Provided by: John A. Adam, Old Dominion University
Summary authors & editors: John A. Adam

These wave patterns were formed on a drizzly day on ochre-colored ponds known as the Ink Pots, near Johnston Canyon in Banff National Park, Alberta, Canada. Note carefully how the shorter wavelengths appear in the outer parts of the circular pattern, and the longer wavelengths coexist inside them. This is because the small raindrops generate waves that are primarily dominated by the surface tension of the water surface, and the shorter the wavelength they possess, the faster they move. This is in contrast to waves produced on the surface of a pond by larger objects, such as pebbles or rocks; in such cases these waves are dominated by gravity (as are the longer Ocean waves), and in this case the longer waves move faster, so the pattern is effectively the reverse of the one shown here. Try it and see for yourself!

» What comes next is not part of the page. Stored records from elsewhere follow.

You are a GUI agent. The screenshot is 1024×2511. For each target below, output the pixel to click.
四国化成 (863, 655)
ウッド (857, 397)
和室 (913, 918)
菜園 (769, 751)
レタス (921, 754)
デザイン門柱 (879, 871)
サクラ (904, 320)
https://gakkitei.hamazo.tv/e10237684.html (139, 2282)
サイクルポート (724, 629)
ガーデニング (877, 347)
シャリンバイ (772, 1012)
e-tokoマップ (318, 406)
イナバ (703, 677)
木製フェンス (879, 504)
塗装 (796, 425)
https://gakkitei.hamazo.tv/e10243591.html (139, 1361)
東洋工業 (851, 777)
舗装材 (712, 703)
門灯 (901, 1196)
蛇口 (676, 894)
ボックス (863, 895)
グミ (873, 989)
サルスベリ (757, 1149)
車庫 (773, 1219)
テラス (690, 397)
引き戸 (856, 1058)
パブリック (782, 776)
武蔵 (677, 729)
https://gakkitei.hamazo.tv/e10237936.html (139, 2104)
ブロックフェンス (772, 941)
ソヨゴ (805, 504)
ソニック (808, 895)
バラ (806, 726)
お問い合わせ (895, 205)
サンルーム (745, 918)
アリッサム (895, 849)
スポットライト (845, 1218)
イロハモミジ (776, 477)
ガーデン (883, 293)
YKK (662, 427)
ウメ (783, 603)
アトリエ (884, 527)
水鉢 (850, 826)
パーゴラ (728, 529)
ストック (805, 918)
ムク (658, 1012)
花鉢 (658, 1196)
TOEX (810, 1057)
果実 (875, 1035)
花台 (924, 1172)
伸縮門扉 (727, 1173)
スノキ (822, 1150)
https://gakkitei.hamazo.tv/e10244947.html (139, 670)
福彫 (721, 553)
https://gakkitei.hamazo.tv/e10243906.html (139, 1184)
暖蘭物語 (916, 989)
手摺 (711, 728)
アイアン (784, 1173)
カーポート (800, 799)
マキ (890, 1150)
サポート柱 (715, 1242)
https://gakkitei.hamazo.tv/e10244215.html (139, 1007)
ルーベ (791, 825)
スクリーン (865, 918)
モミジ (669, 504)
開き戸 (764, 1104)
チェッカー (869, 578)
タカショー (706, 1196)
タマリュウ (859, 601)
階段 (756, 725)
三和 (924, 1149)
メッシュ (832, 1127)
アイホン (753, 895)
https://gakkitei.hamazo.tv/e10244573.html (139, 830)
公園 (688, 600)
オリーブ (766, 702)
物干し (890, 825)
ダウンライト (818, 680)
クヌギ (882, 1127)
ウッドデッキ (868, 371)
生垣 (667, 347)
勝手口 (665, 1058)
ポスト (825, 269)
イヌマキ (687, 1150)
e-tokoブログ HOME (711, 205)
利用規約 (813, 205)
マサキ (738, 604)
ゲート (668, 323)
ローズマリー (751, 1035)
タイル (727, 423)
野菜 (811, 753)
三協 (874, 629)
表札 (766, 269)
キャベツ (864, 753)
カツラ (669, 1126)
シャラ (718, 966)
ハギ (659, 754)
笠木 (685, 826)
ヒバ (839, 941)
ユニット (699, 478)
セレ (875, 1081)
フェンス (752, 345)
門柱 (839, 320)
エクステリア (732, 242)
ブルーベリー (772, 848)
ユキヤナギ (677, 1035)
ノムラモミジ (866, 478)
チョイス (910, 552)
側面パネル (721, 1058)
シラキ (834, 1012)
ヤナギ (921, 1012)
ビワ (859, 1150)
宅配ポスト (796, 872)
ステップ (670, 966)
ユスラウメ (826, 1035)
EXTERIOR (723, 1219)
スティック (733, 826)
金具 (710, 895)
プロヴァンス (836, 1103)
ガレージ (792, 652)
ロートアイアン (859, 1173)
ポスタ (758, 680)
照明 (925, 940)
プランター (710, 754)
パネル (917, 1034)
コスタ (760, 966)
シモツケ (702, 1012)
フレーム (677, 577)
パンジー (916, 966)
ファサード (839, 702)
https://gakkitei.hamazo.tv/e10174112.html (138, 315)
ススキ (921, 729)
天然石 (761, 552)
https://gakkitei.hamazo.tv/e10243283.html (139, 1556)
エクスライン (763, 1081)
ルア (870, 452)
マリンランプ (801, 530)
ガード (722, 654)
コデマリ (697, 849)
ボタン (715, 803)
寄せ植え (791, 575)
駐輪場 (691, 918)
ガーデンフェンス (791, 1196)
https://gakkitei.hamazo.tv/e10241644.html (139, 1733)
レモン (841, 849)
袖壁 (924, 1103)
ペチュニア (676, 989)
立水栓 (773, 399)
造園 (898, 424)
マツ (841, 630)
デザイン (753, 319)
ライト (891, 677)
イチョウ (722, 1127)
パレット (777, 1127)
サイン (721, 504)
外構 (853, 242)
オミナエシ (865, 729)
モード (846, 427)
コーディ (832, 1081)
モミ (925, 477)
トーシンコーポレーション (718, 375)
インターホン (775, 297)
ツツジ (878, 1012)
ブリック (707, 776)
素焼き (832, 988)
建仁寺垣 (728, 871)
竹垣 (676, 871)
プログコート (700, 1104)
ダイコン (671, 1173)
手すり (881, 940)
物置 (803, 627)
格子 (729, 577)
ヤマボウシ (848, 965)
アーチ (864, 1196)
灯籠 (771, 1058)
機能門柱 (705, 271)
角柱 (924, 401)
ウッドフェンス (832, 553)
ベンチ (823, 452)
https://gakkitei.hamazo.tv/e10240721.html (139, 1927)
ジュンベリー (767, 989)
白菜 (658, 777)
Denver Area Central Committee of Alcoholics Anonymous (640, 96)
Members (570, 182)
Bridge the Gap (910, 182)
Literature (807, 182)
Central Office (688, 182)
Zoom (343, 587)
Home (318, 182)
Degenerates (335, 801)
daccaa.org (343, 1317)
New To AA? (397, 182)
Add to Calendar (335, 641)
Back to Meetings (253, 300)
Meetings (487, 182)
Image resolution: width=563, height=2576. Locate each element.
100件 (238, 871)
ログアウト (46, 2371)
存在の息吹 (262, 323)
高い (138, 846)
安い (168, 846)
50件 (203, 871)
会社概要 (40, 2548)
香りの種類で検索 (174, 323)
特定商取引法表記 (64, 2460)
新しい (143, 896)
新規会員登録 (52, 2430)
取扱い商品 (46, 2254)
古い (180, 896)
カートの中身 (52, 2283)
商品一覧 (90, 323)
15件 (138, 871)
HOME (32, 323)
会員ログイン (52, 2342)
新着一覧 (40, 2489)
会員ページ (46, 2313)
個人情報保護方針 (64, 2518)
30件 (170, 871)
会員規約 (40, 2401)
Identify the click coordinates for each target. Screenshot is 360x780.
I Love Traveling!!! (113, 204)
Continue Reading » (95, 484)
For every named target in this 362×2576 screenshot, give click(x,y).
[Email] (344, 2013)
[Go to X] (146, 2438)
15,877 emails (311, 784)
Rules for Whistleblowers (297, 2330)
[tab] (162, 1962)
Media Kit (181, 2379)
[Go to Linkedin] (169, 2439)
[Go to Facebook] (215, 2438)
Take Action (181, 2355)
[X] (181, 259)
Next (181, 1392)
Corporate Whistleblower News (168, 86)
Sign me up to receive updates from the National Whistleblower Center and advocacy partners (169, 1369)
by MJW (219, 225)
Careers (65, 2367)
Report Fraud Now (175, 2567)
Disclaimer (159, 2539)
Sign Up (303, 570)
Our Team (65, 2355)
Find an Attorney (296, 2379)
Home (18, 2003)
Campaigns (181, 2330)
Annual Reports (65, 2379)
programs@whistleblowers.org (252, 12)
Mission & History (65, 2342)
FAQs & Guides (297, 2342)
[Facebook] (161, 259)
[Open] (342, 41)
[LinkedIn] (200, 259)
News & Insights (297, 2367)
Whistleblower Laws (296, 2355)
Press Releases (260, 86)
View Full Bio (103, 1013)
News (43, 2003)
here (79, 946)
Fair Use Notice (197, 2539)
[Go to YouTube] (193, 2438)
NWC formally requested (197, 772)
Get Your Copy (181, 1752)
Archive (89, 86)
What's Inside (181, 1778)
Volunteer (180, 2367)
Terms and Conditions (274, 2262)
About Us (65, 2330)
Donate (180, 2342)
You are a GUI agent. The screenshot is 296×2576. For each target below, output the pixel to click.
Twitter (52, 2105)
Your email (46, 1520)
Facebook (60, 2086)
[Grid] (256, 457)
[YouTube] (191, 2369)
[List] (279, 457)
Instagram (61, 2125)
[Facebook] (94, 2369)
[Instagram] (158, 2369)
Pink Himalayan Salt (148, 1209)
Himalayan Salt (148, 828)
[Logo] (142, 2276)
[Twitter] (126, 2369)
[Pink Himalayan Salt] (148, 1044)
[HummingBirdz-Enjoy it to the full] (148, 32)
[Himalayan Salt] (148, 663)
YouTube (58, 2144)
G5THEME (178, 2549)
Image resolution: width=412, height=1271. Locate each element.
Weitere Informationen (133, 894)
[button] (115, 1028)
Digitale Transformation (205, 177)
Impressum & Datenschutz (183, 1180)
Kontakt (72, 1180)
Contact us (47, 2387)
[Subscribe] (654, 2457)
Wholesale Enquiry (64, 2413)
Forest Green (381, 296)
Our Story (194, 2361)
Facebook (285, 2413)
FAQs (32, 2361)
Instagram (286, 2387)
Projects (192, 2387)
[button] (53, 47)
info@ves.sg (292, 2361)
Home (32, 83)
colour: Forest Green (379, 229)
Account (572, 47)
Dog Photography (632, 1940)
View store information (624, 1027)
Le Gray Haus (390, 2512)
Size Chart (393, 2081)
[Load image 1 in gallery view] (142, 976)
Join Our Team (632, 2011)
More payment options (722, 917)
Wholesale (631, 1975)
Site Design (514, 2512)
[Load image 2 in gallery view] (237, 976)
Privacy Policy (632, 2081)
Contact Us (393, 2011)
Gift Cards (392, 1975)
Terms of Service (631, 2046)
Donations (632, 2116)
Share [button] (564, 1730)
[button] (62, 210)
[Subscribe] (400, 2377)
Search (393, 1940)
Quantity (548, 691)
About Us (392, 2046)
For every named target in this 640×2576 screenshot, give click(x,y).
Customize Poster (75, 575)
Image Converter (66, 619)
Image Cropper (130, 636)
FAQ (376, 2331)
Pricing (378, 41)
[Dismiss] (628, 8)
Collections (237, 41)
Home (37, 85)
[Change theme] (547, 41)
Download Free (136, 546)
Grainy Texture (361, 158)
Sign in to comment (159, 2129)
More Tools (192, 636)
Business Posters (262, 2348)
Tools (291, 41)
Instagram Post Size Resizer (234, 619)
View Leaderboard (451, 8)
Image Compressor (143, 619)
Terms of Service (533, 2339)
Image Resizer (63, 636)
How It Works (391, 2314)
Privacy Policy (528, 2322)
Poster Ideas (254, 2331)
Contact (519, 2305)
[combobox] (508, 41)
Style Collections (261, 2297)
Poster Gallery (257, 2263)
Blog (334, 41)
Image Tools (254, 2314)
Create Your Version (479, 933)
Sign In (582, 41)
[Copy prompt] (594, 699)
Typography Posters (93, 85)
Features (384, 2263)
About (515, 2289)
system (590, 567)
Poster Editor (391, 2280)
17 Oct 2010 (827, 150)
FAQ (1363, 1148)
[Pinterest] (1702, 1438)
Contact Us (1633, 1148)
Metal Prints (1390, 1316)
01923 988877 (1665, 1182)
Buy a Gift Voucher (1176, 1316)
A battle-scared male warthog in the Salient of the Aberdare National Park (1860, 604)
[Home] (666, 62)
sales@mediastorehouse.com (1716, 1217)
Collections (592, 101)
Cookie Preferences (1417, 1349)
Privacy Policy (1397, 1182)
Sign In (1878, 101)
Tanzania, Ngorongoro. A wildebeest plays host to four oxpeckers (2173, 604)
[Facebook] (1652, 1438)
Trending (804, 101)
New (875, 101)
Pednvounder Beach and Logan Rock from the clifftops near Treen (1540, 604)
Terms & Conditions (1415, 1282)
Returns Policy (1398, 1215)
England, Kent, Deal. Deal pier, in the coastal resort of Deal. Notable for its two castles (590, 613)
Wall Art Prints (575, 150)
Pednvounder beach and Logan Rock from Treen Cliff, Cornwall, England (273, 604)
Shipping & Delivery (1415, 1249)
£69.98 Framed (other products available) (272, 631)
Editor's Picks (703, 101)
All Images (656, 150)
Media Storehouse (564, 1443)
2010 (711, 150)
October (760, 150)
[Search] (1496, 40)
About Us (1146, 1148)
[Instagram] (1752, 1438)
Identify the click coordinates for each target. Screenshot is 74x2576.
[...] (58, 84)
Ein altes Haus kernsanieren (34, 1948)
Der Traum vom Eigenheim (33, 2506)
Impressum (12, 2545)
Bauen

In this location several cool springs bubble out of the ground year-round. The glacial sediments in the springs create beautiful aqua colors. According to Park information, Native Indians used the ochre-colored sediment as war paint; later, settlers used to dig out this material and sell it suppliers of watercolor paint for artists. Remnants of the settler’s equipment can still be seen scattered around the ponds. Photo taken in late May of 2006.